Stored data

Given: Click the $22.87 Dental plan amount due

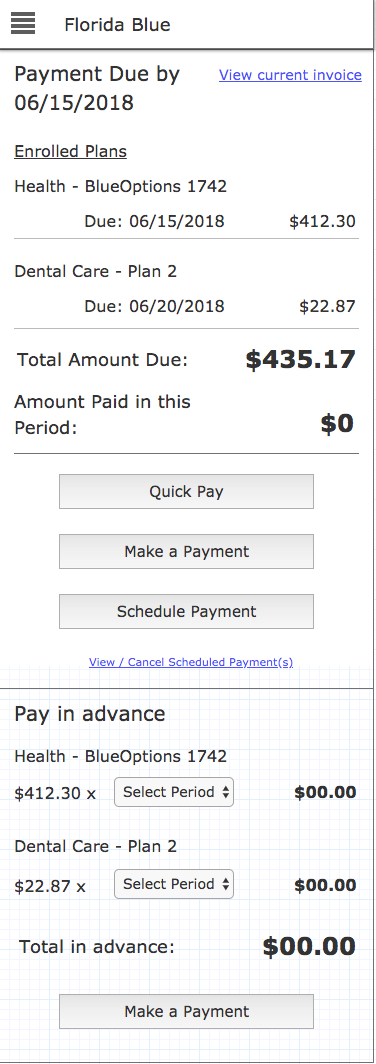Looking at the screenshot, I should [x=328, y=306].
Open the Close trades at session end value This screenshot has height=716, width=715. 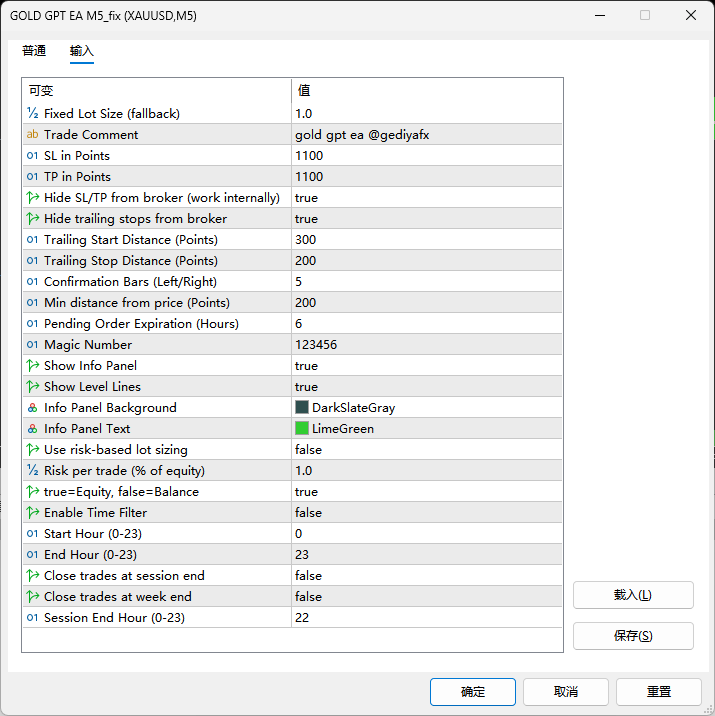[x=426, y=575]
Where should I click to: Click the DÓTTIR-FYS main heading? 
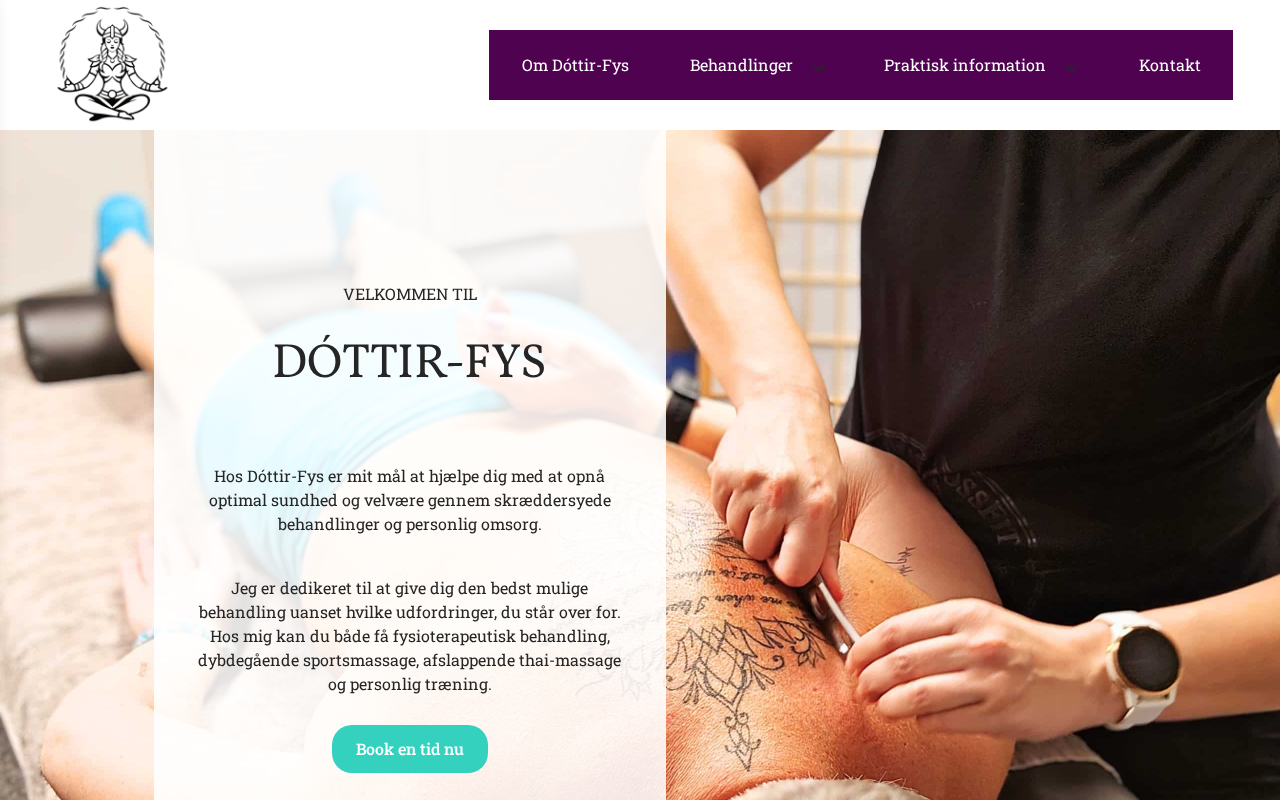(x=410, y=361)
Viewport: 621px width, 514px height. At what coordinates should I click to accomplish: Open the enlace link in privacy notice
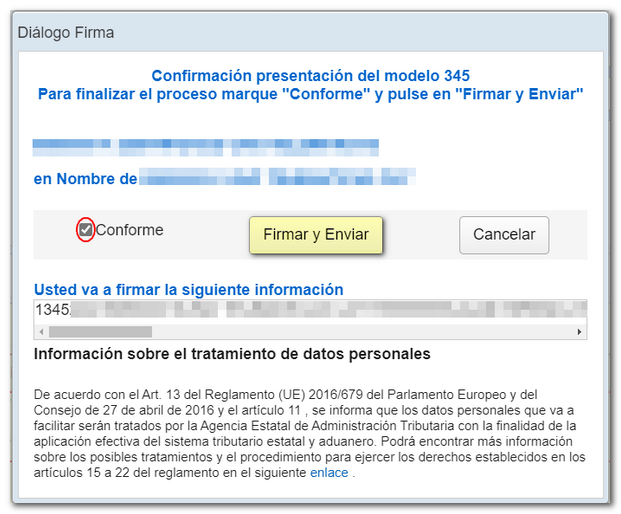[329, 473]
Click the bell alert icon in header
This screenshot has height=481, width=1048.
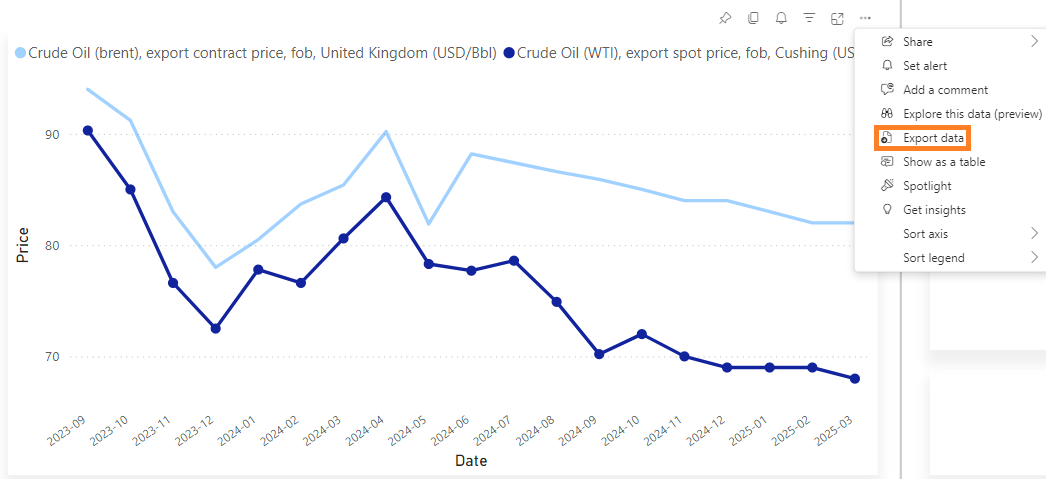(x=781, y=18)
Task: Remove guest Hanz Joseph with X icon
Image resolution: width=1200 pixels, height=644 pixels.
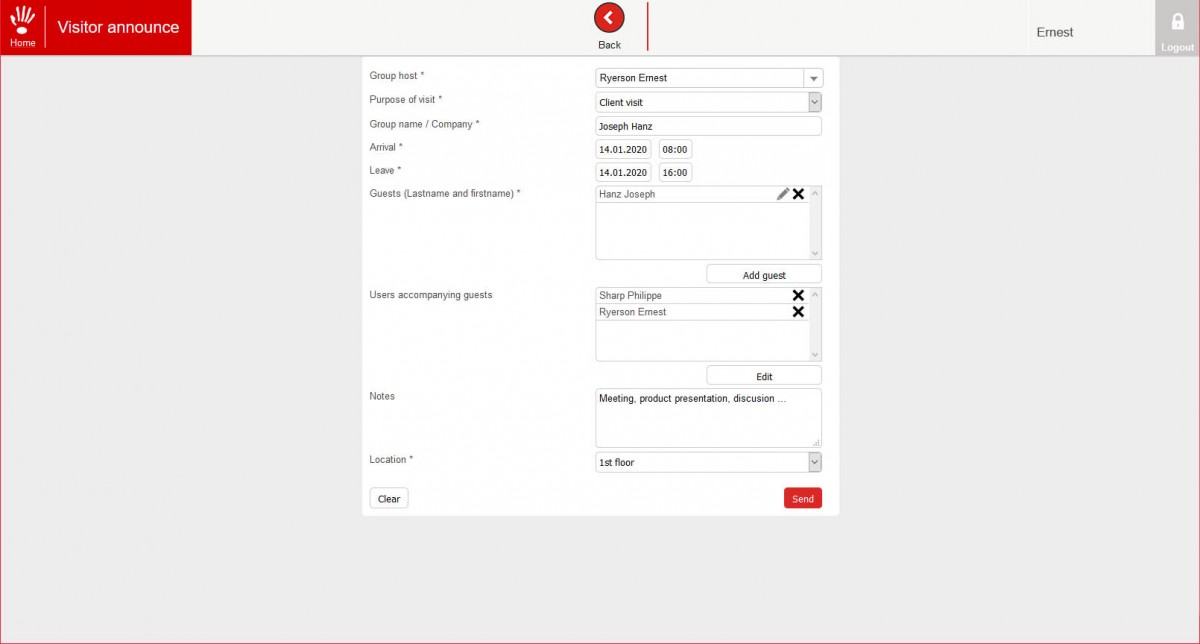Action: coord(798,194)
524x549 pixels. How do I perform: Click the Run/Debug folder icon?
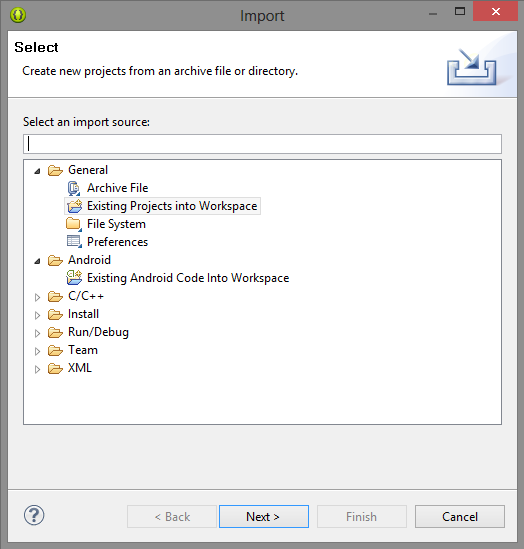(x=55, y=332)
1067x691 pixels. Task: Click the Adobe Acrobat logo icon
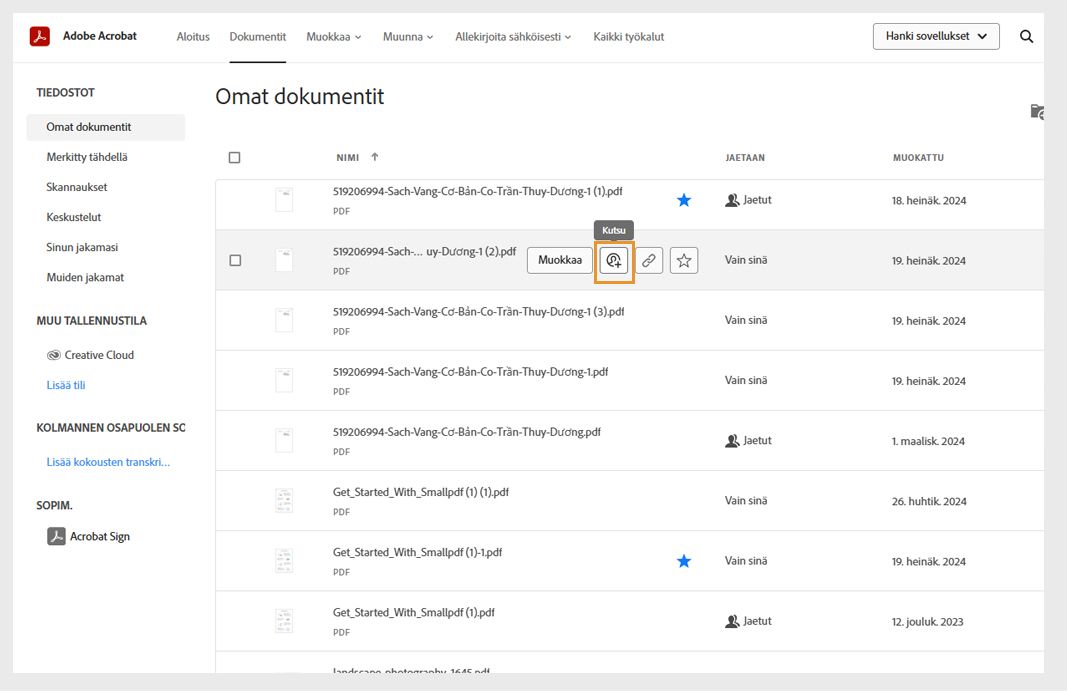pyautogui.click(x=40, y=37)
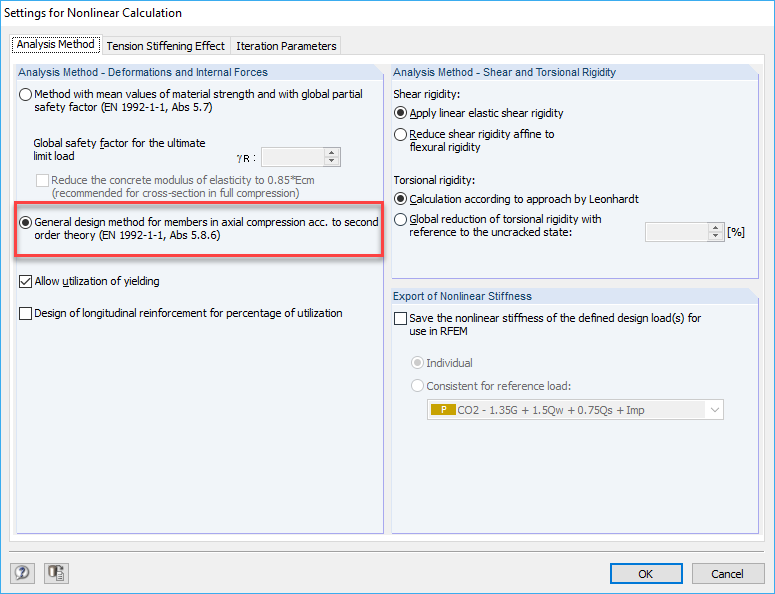Click the help question mark icon
This screenshot has height=594, width=775.
(x=22, y=573)
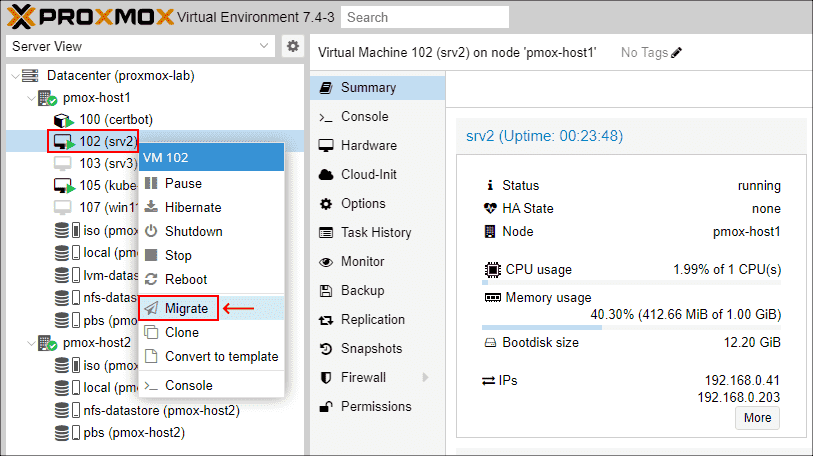Click the memory usage progress bar

point(631,327)
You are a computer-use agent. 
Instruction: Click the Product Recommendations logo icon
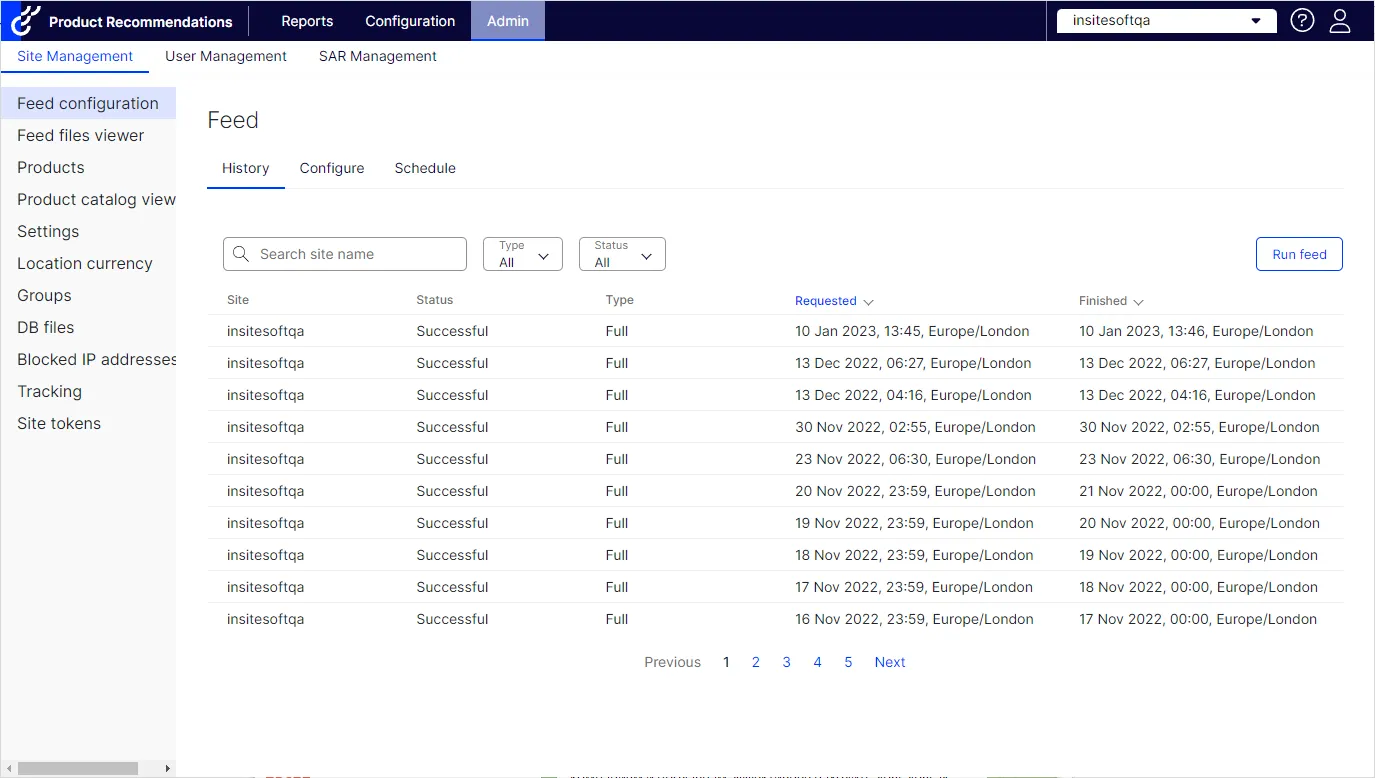(26, 20)
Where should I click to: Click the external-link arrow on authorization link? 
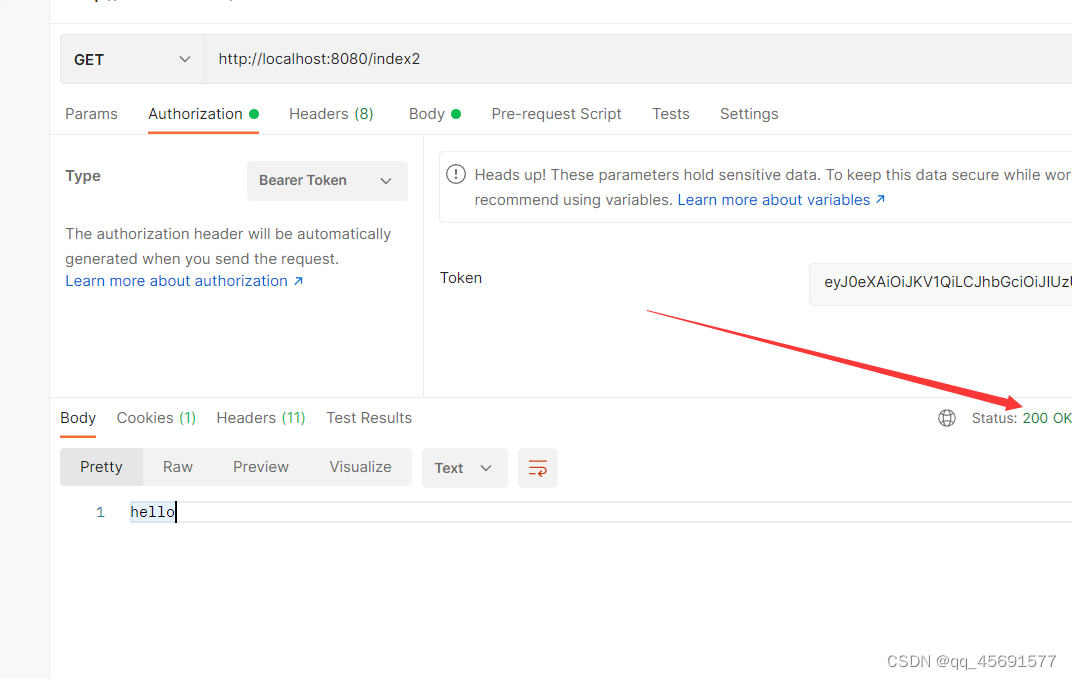[299, 280]
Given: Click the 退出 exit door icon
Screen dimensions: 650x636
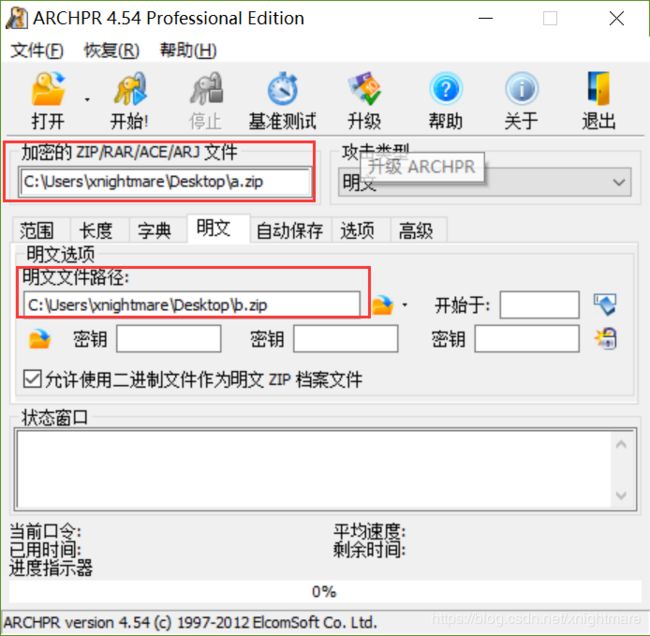Looking at the screenshot, I should (x=599, y=89).
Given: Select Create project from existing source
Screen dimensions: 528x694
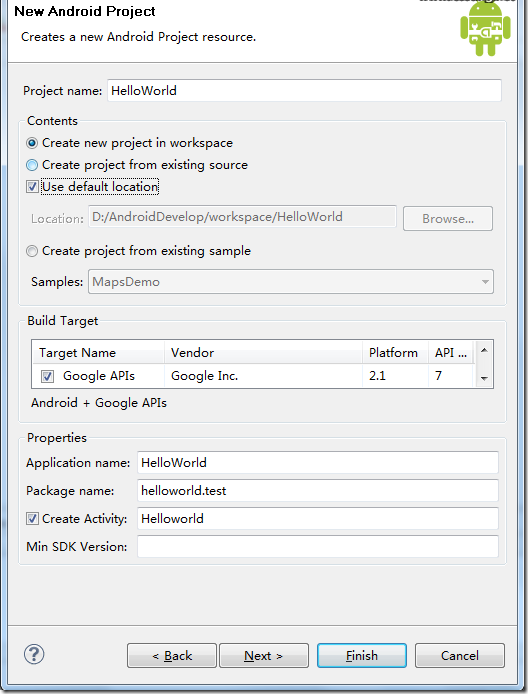Looking at the screenshot, I should tap(32, 165).
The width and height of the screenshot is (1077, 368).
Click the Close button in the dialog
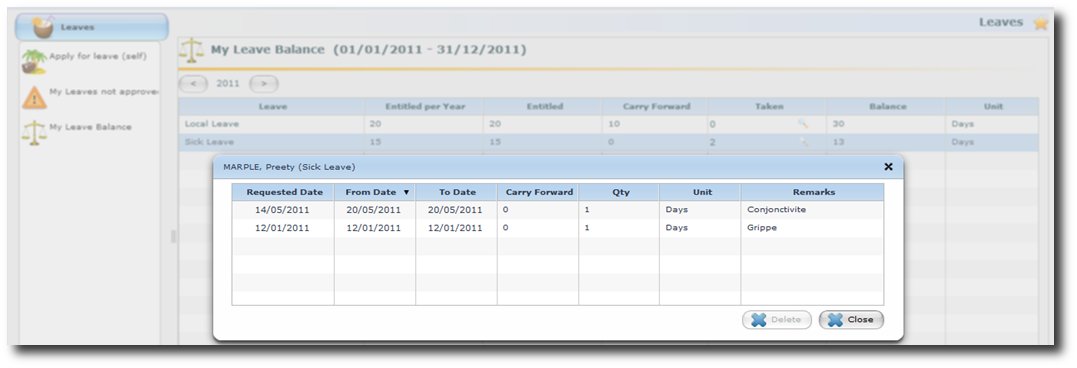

Description of the task: All lines from the one containing "524x549 pixels. How" through the end of the data are to be restated exactly, with nothing else and without the pictures.

Response box:
524x549 pixels. How do I perform: Click the Run/Debug folder icon?
(x=55, y=332)
1067x691 pixels. Task: Click the Adobe Acrobat logo icon
pyautogui.click(x=40, y=37)
Click the help question mark icon
This screenshot has height=594, width=775.
(x=22, y=573)
Click the memory usage progress bar

point(631,327)
You are a computer-use agent. 
Instruction: Click the Product Recommendations logo icon
(26, 20)
Where should I click to: Click the external-link arrow on authorization link? 
[299, 280]
Given: Click the 退出 exit door icon
Screen dimensions: 650x636
Looking at the screenshot, I should (x=599, y=89).
Given: Select Create project from existing source
Screen dimensions: 528x694
Looking at the screenshot, I should tap(32, 165).
The width and height of the screenshot is (1077, 368).
Click the Close button in the dialog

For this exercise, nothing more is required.